Еще одним источником наших суждений о творческих интенциях М. Булгакова могут считаться его пометы на книгах, сделанные для «внутренних», творческих целей и не рассчитанные на постороннего читателя. Среди сохранившихся произведений с пометами писателя наибольший интерес представляют уже неоднократно упоминавшиеся исследователями книга «Мнимости в геометрии» П. Флоренского и статья И. Миримского «Социальная фантастика Гофмана».
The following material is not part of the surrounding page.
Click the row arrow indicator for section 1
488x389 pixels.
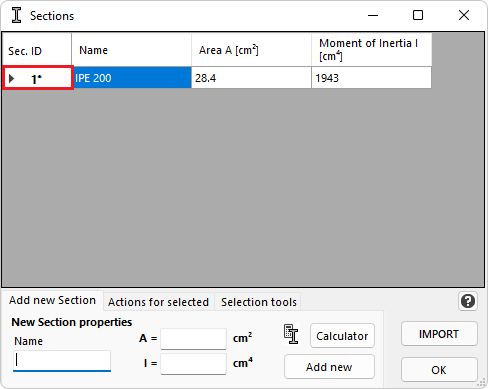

Обращаясь к пометам М. Булгакова на книге Павла Флоренского, ученые чаще всего приходили к выводу, что «первая часть трактата <...> освещает дьявольское измерение» в романе «Мастер и Маргарита (Pittman 1991: 119) или, иными словами, стимулирует разработку М. Булгаковым особого художественного пространства и времени в его «закатном» романе» (ср.: Чудакова 1974). Проверяя выводы Флоренского, исследователи Б. Бити и Ф. Пауэлл пришли к заключению о научной некорректности его теории, и интерес М. Булгакова к идеям Флоренского, философа и богослова, а данном случае автора искусствоведческой книги «Мнимости в геометрии», посвященной анализу пространственности в сфере искусства, объяснили тем, что «его модель Вселенной эстетически привлекательна» (Beatie and Powell 1981: 253). Именно последнему обстоятельству, по мнению исследователей, мы и обязаны заинтересованностью М. Булгакова в теории Флоренского. Никак не оспаривая выводов о значимости труда П. Флоренского для булгаковской космогонии в «Мастере и Маргарите», мы, однако, считаем, что пометы писателя связаны не только с дихотомией времени и пространства на реальное-мнимое, но прежде всего с трудным поиском в решении проблемы смерти как в личном, так и в творческом плане.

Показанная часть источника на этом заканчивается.